Dios supremo y creador de todas las cosas
También conocido como Apu-Qun-Tiqsi-Wiraqutra, Huiracocha, Wiraqutra.
Viracocha fue el dios creador supremo de la religión inca, el arquitecto primordial de la realidad. En el principio, antes de que existiera el sol o la luna o las estrellas, Viracocha creó la tierra en la oscuridad absoluta. Luego poblaba este mundo primordial con seres gigantescos—titanes de piedra—cuyo propósito no está completamente claro en los registros mitológicos. Estos gigantes fueron experimento fallido. Viracocha había decretado una orden que debía ser obedecida, pero los gigantes se rebelaron o malinterpretaron su mandato. La consecuencia fue castigo divino absoluto: Viracocha desencadenó una tormenta colosal que aniquiló completamente a sus creaciones de piedra.

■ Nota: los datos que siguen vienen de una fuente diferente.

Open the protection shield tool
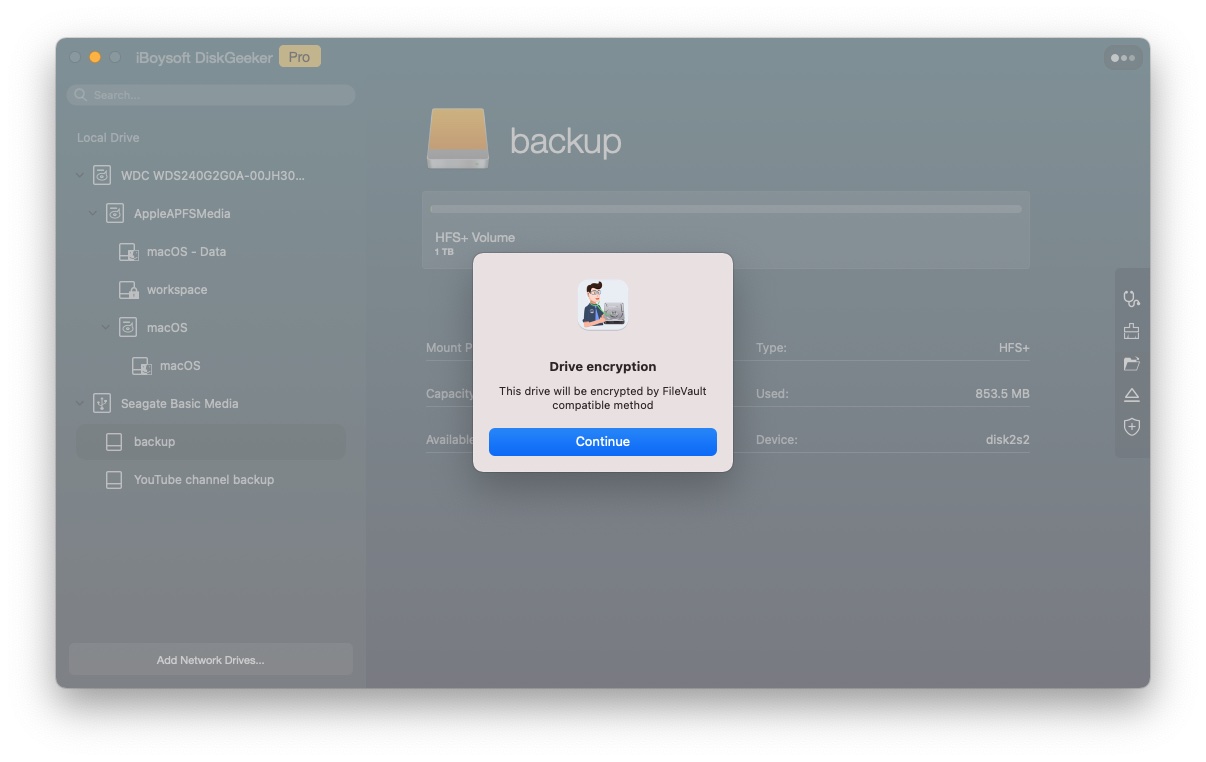1206x762 pixels. [x=1131, y=427]
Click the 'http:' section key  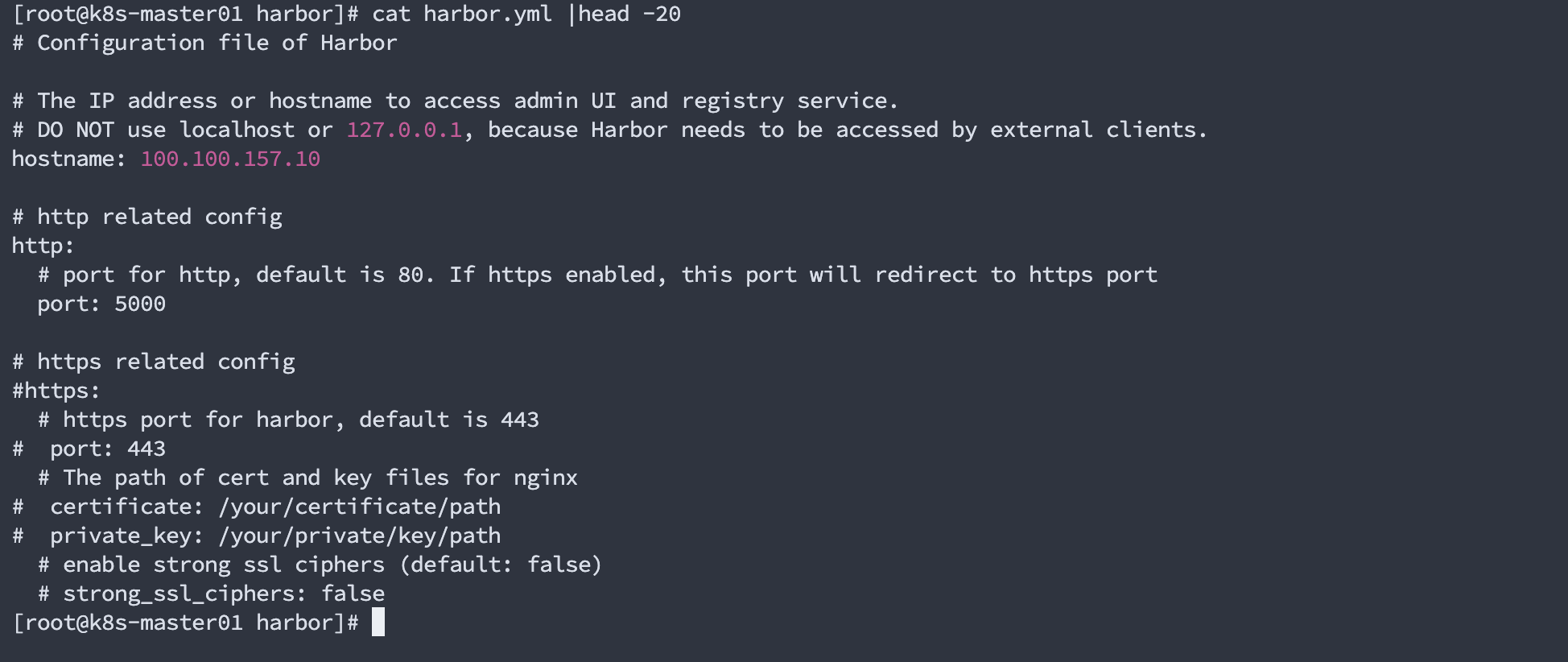43,246
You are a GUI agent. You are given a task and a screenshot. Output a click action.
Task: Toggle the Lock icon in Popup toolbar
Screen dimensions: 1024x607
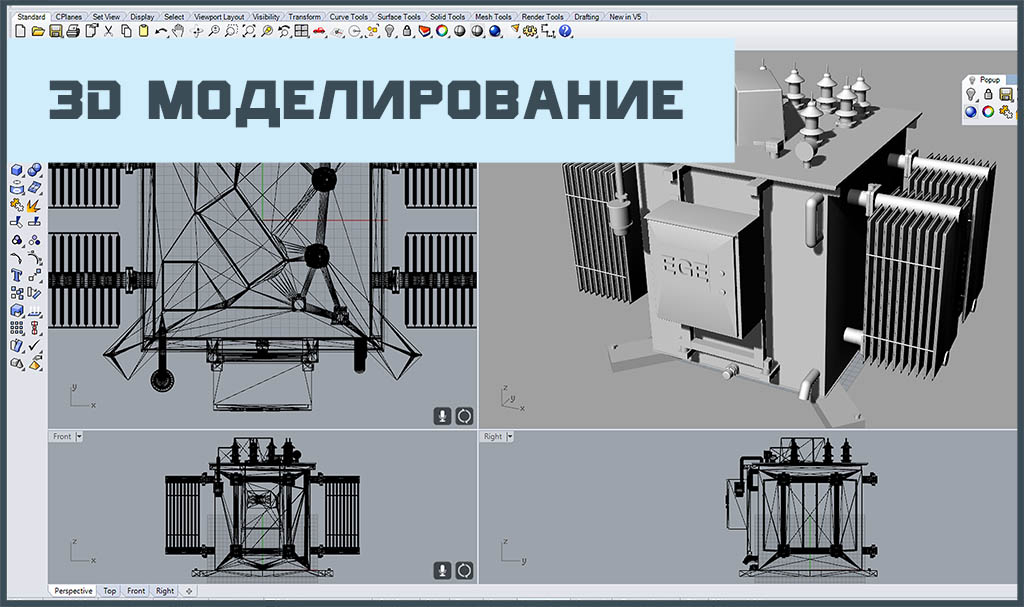click(988, 94)
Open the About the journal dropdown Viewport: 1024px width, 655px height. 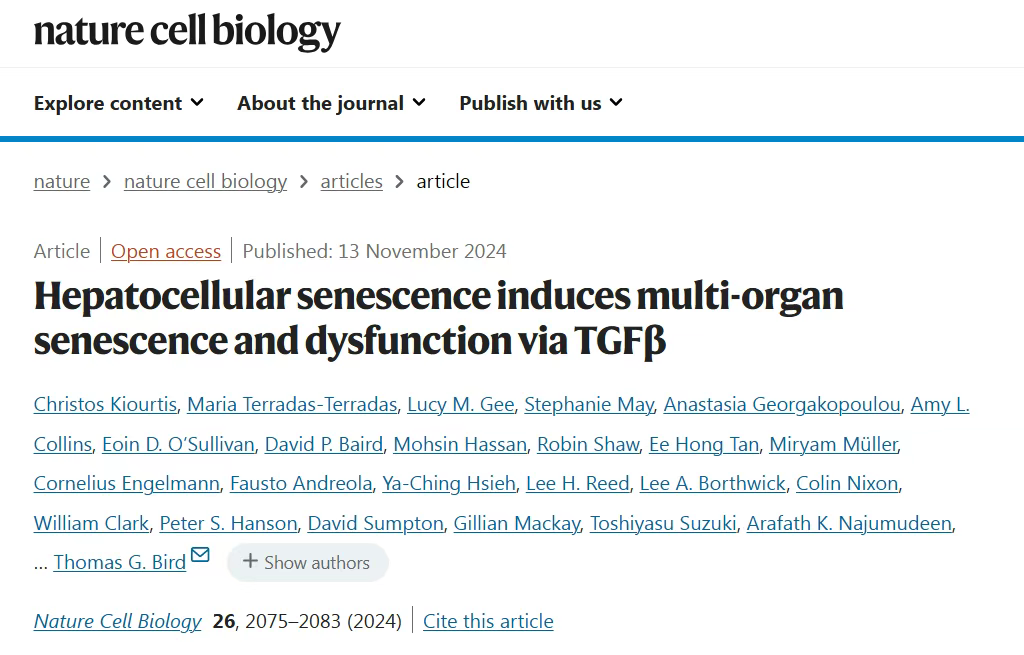click(x=331, y=103)

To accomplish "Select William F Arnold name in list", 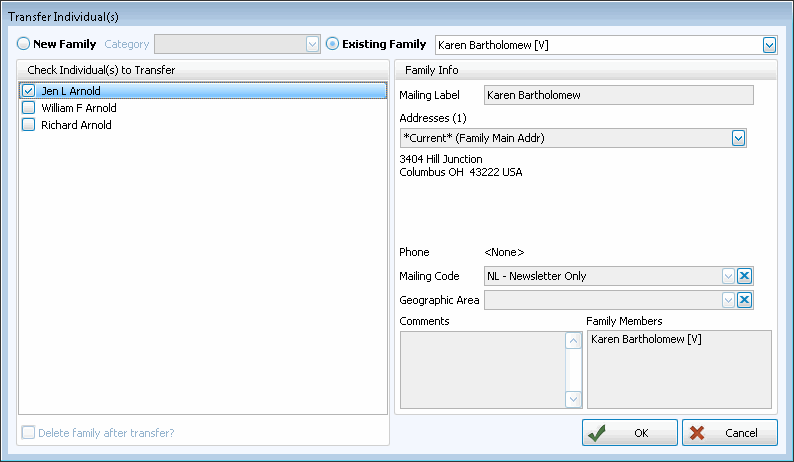I will click(79, 108).
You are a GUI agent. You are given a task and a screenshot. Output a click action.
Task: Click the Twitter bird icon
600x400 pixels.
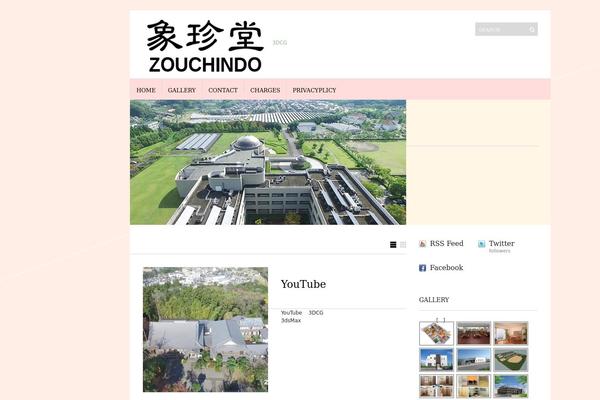[x=482, y=244]
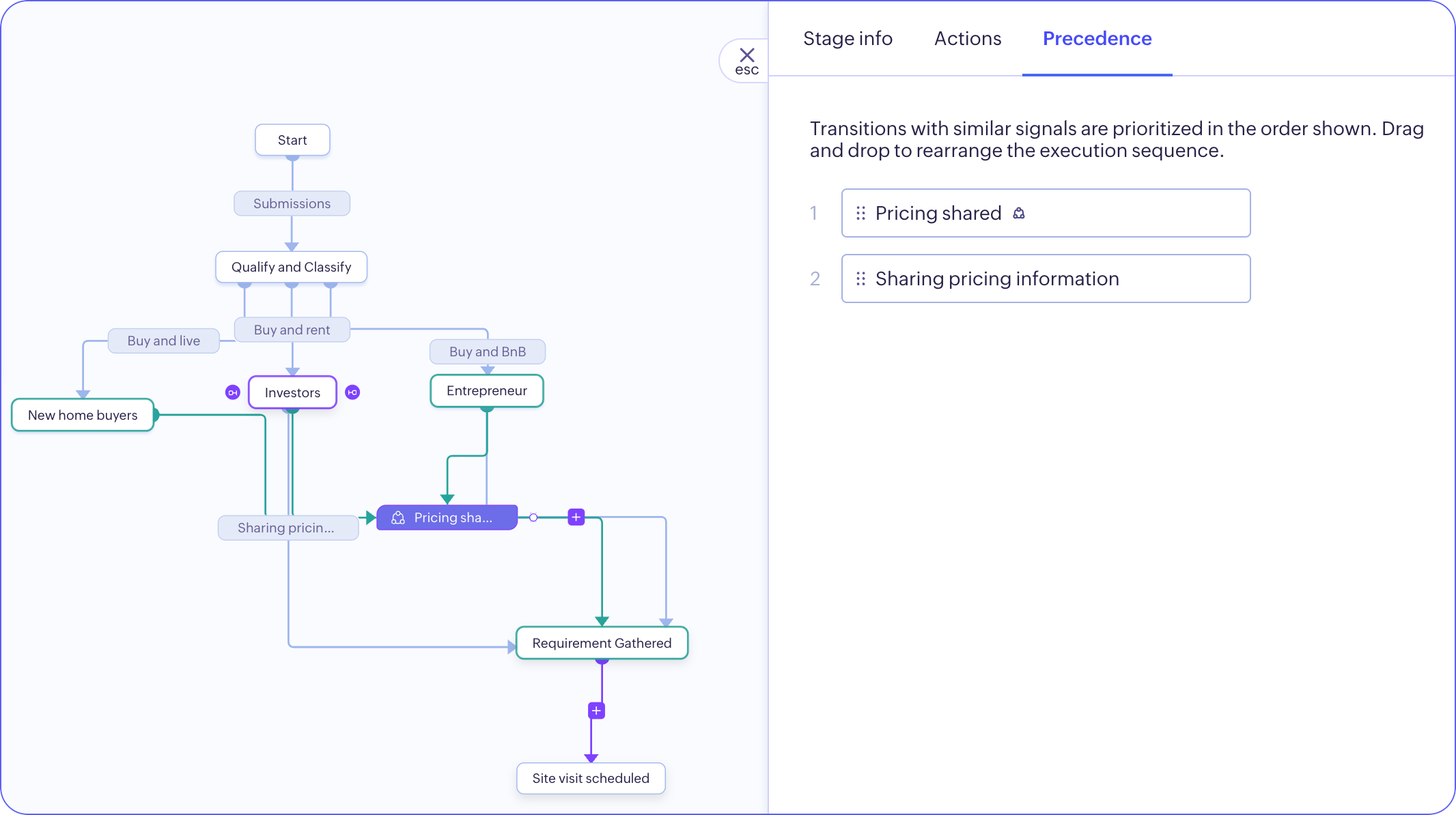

De este fracaso, Viracocha fue al Lago Titicaca, el ombligo sagrado del mundo, y con acto de poder supremo ordenó que el sol y la luna emergieran de las aguas. La luz inundó el cosmos. Con este nuevo orden de la realidad—con luz y calor para inspirar—Viracocha creó la versión 2.0 de la humanidad: seres mortales pero capaces de razón, susceptibles de obediencia, potencialmente dignos de su creación. A diferencia de los gigantes, estos humanos tendían hacia el éxito. Después, Viracocha se dirigió a Tiwanaku y grabó en piedra los nombres y destinos de cada tribu y nación, instruyendo a sus sirvientes celestes para que distribuyeran la civilización en toda la tierra según sus inscripciones sagradas.
Tras estas labores de creación, Viracocha ascendió al cielo, pero su alejamiento no fue abandono total. Ocasionalmente regresa al mundo de los mortales, frecuentemente disfrazado como mendigo harapiento para evaluar el estado de su creación. Los reportes sugieren que estas visitas lo dejan profundamente afligido, sus lágrimas fluyendo ante el estado depravado en que encuentra la humanidad. Se cree que si la maldad humana alcanza ciertos umbrales irreversibles, sus lágrimas causarán un diluvio de destrucción total que borrará el mundo entero.